Once upon a time, I was a passionate joiner. An investigation into my past would reveal that I once belonged to SNCC (Student Nonviolent Coordinating Committee) and the Peace and Freedom Party. I was also a member of the Oil, Chemical and Atomic Workers Union where I rose to become a shop steward. But when I left my radical past behind, I also left all hankering to belong to anything. Until I came to England to write a television series on the 19th-century Romantics. To prepare for this task, I joined a unique institution.

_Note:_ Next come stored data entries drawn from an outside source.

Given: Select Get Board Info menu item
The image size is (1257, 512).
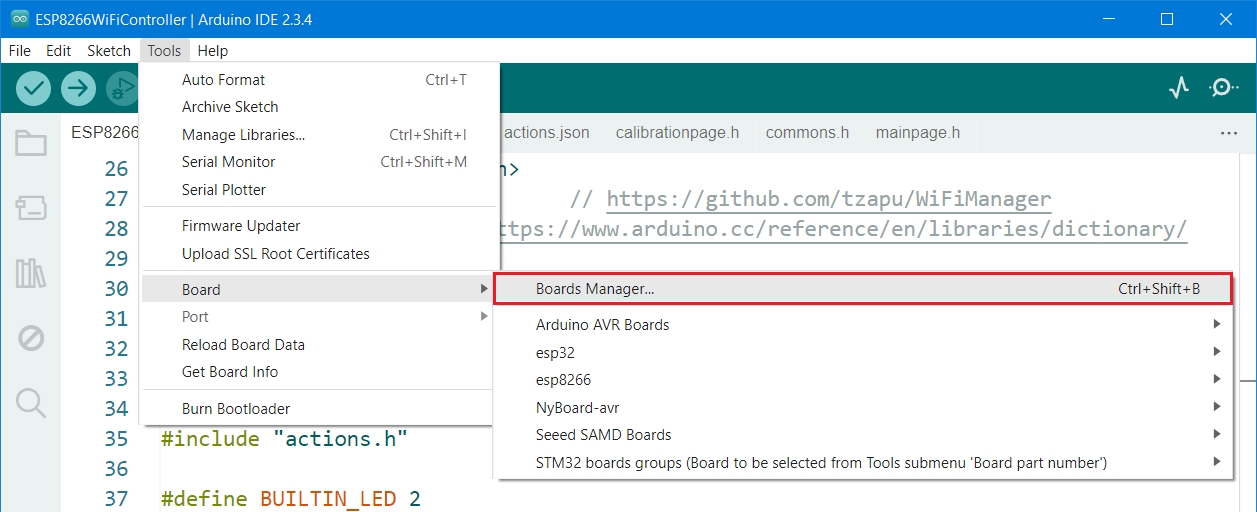Looking at the screenshot, I should [x=230, y=372].
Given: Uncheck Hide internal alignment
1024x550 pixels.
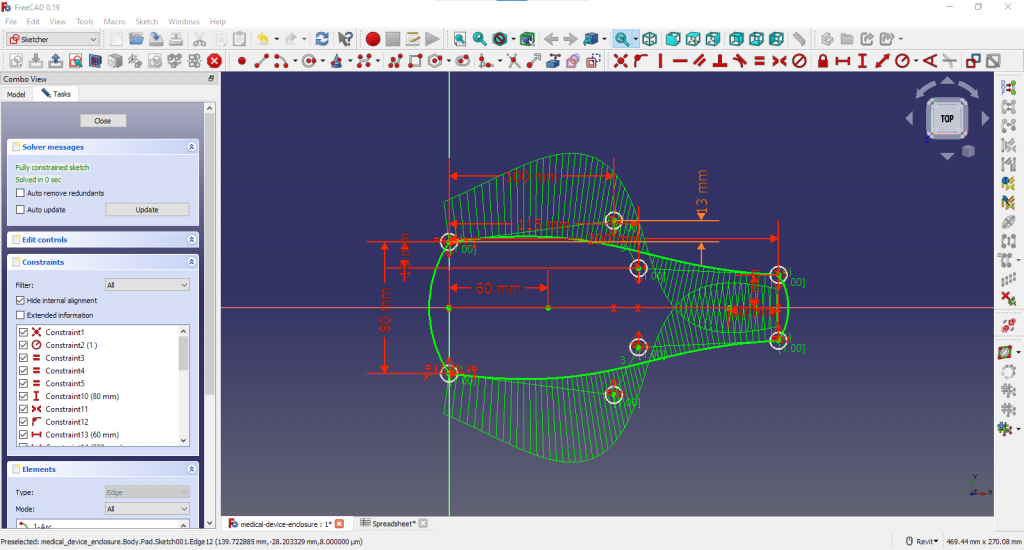Looking at the screenshot, I should [21, 300].
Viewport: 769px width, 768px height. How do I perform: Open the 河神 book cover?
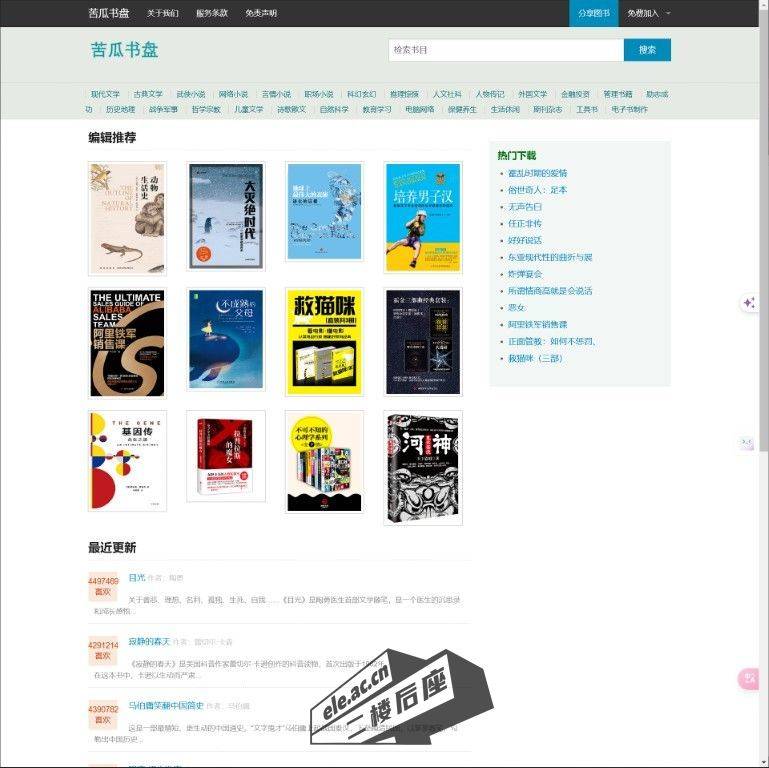(x=423, y=468)
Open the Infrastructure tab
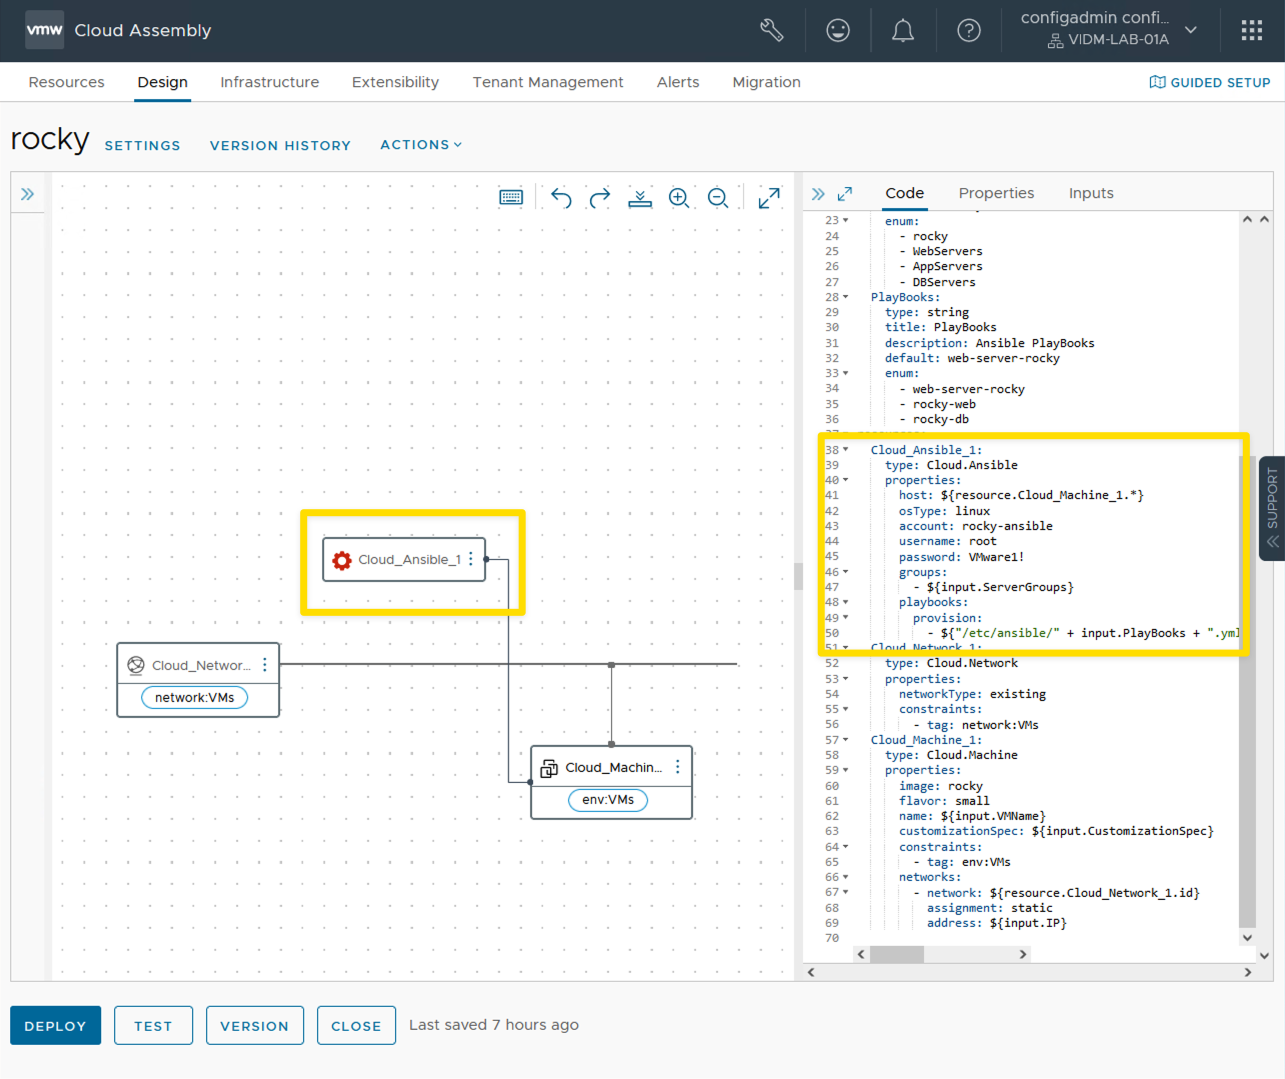 tap(269, 82)
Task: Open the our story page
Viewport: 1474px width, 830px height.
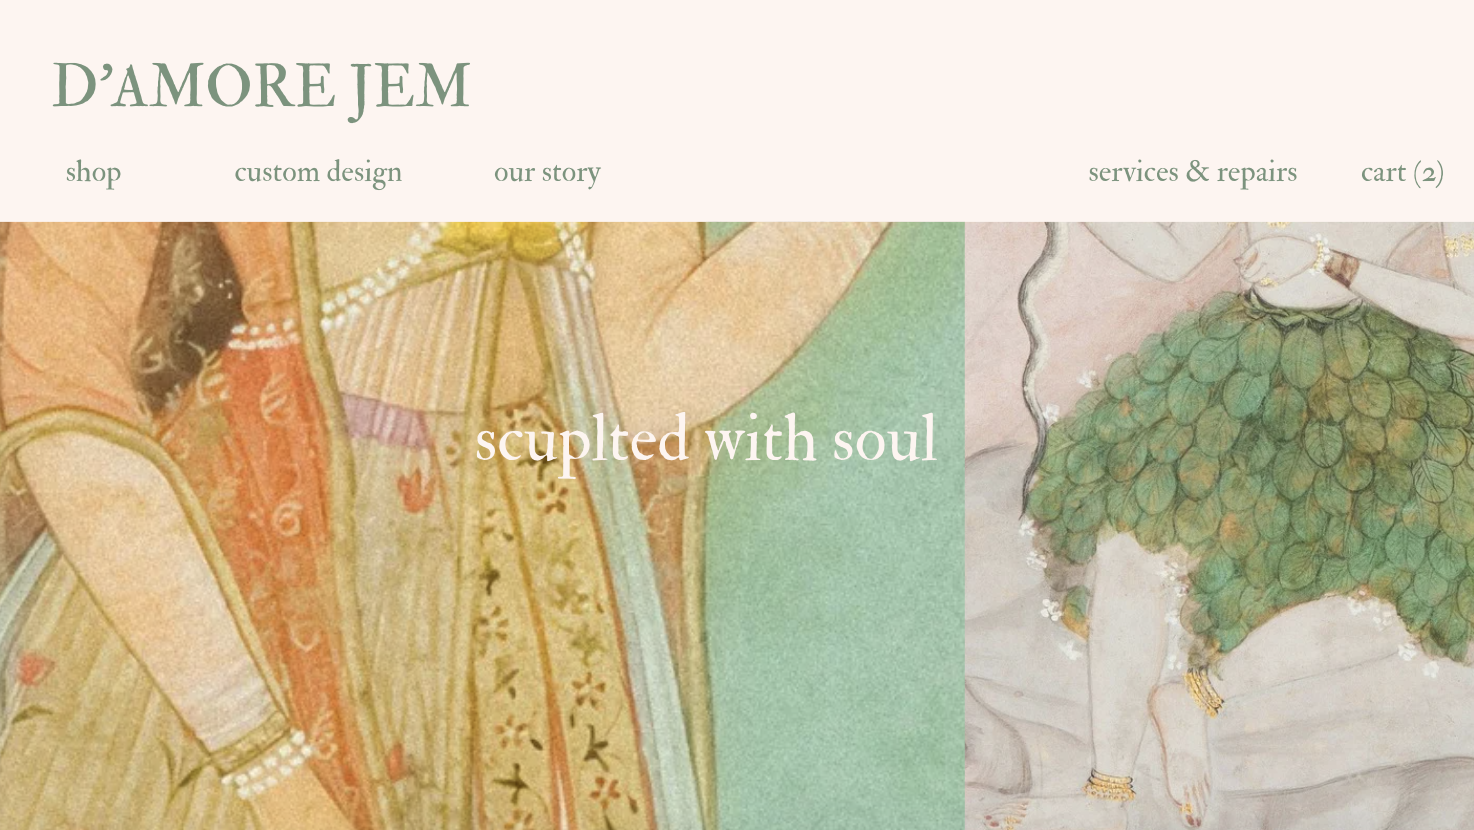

The day I became a card carrying member of the London Library (No 01045) was one of the happiest of my life. Unlike earlier memberships, there were no meetings. No one examined the books I read for signs of bourgeois feminism (a bad thing) or infantile individualism (ditto). Once a week, accompanied by Adam, my patient labrador, and a briefcase stuffed with pens, paper, Bonio and water bowl, I drove from Putney to St James’s Square, where we would spend the day in the Library, me high up in the hinterlands, with Goethe, Novalis, Byron and Shelley, Adam stretched out in the entrance beneath the hats and coats. Sometimes, Adam’s inner alarm would go off and he’d come looking for me. Staff were afraid that a dog paw might get stuck in the open grills of the walkways, and suddenly I would hear a desperate whisper: ‘Hello? Are you there? Adam’s looking for you!’ But the day came when I left the city and moved to the country. Adam was relieved, but I missed the London Library.
I missed the smell of books, the first-floor reading room, the portraits on the stairs, especially the historian Thomas Carlyle, the Library’s founder and the link between the last Romantics and Victorian culture. Despite no reduced rate for country members, I stayed a faithful member. Some years I didn’t borrow a single book. Like friends who describe themselves as cultural Jews, I became a cultural intellectual, the kind who reads the reviews but not the books; the ersatz scholar who subsidises the genuine scholar. In front of me is a reminder that my membership is due for renewal on February 1. The letter sits in my London Library file, fat with information about the new rate increase, an 80% jump from £210 to £375 a year. A letter from Sir Tom Stoppard, the Library’s president, defends the move. Another informs me that married couples who are both members qualify for an annual reduction of £25 each. The scholar under the age of 25 can purchase life membership for £16,000. For the dreamy optimist aged 70, life membership is £3,200. Gazing at these figures, my heart sinks.
This is what happens when people with no commercial verve start running great institutions. Instead of thinking creatively for instance: how to double the membership from 8,000 to 16,000 and make this place genuinely viable they decide to raise the present fee, as if the London Library is a slightly shabby but exclusive club in St. James’s. How much more imaginative to offer life membership after the age of 60 for £1,000, thereby attracting 1,000 new members. I once dreamt of publishing a slender volume in which I gratefully acknowledge the ‘staff of the London Library’. Alas, I now feel it’s time to tighten the belt and surrender my illusions together with my membership. The London Library will join the Peace and Freedom Party, filed under Souvenirs du temps perdu.